>> Begin PASSAGE TO READ

The current temple was built in 1777 by Queen Ahalya Bai Holkar
of Indore, and is closed to non-Hindus, who have to make do
with glimpses from adjacent buildings.
Vishwanatha's
history has been fraught Sacked by successive Muslim rulers,
the temple was repeatedly rebuilt, until the grand edifice begun
in 1585 by Todar Mal, a courtier of the tolerant Moghul Akbar,
was finally destroyed by Aurangzeb. On its foundations, guarded
by armed police to protect it from Hindu fanatics, stands the
Jnana Vapi Mosque, also known as the Great Mosque of Aurangzeb.
Its simple white domes tower over the Jnana Vapi (Wisdom Well),
immediately north, housed in an open arcaded hall built in 1828,
where Shiva cooled his lingam after the construction of Vishwanatha.
Covered by a grate to prevent people jumping in, in search of
instant moksha, and covered with a cloth to stop coins being
thrown in, only the presiding Brahmins have access to its waters,
considered to be liquid knowledge.
Pilgrims
offer their sankalpa or statement of intent here, before commencing
the Panchatirthi Yatra. Slightly north, across the main road,
the thirteenth-century Razia's Mosque stands atop the ruins
of a still earlier Vishwanatha temple, destroyed under the Sultanate.

>> End PASSAGE TO READ
>> Begin INPUT MATERIAL

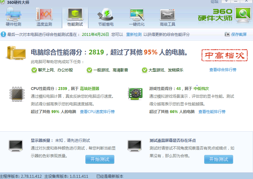
Task: Click the 中高档次 rating stamp
Action: 224,56
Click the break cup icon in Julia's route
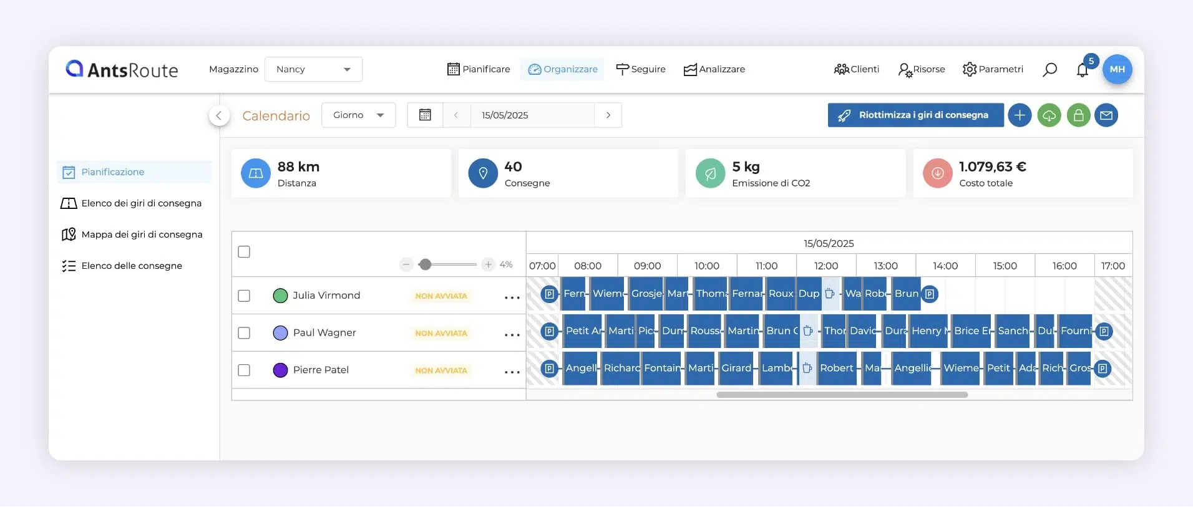The height and width of the screenshot is (507, 1193). [x=829, y=294]
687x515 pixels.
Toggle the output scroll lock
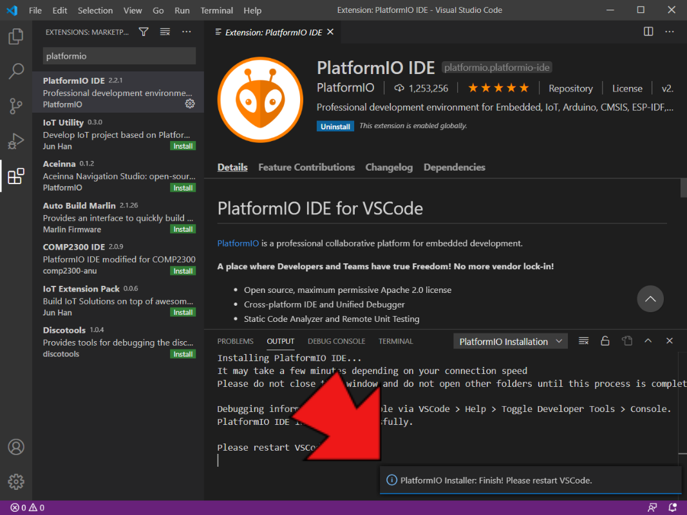[605, 341]
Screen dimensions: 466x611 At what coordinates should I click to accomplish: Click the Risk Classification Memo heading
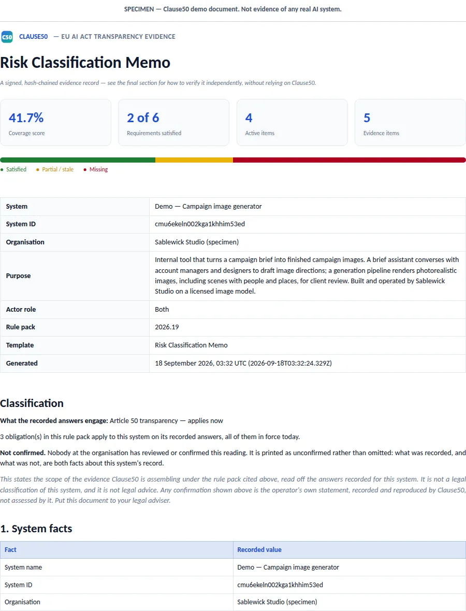tap(85, 62)
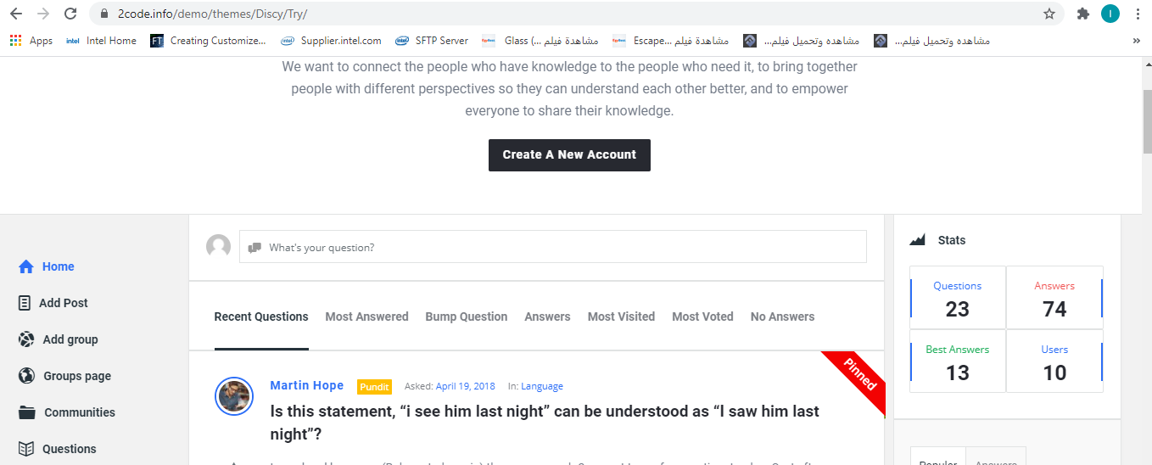
Task: Click the Add group icon
Action: click(26, 339)
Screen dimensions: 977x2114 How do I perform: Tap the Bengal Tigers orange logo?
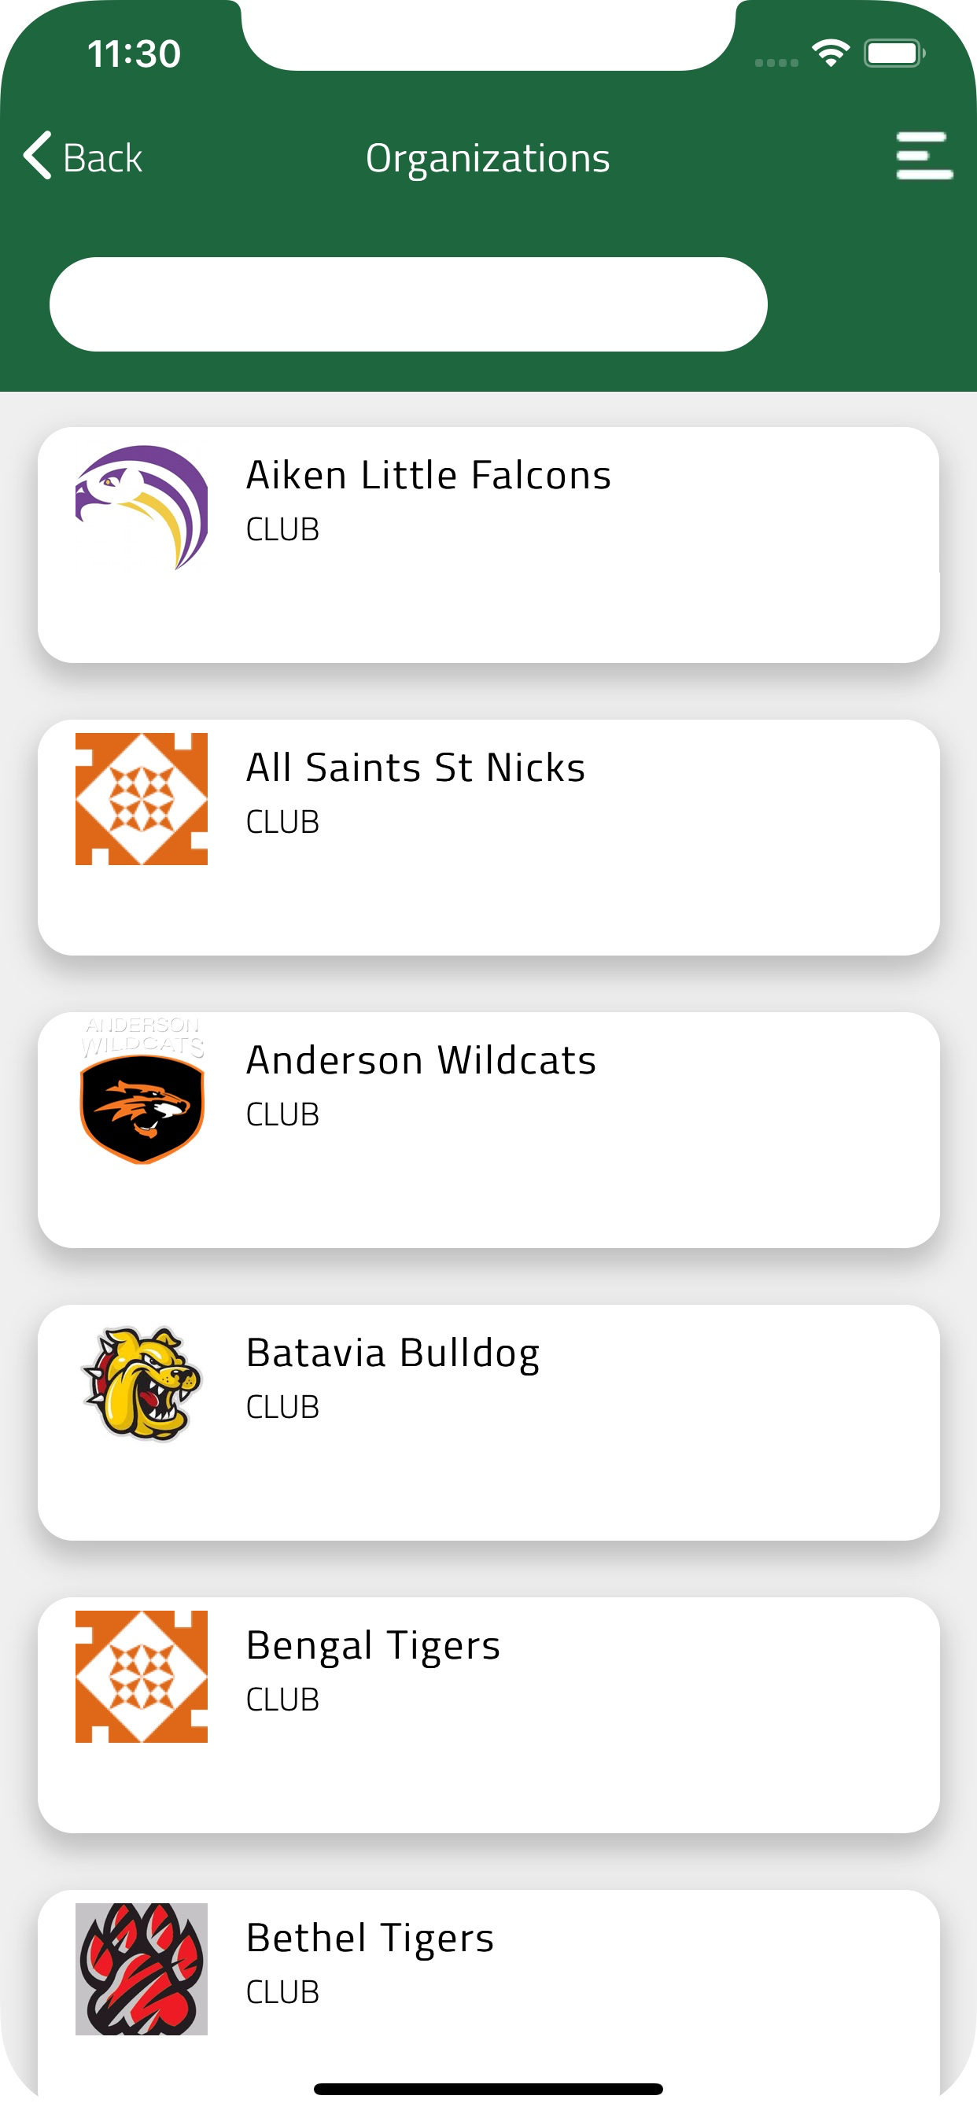click(141, 1676)
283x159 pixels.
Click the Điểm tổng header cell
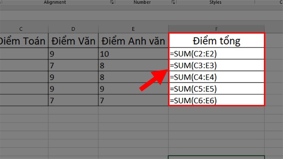tap(216, 41)
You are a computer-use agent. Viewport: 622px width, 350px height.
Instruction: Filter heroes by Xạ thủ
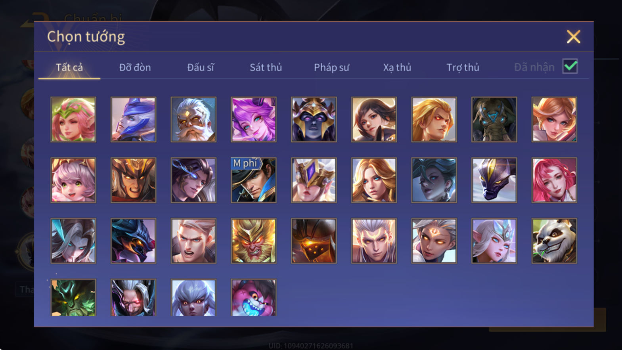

>> End INPUT MATERIAL

* WHAT TO WORK ON
1. According to the passage about the Vishwanatha temple, in what year was the current temple built?
2. Copy the entries from the line with "Screen dimensions: 977x2114" up to and including the last line of the entries, and leave the pictures out.

* THE ANSWERS
1. 1777

2.
Screen dimensions: 977x2114 How do I perform: Tap the Bengal Tigers orange logo?
click(141, 1676)
283x159 pixels.
Click the Điểm tổng header cell
tap(216, 41)
You are a computer-use agent. Viewport: 622px width, 350px height.
Instruction: Filter heroes by Xạ thủ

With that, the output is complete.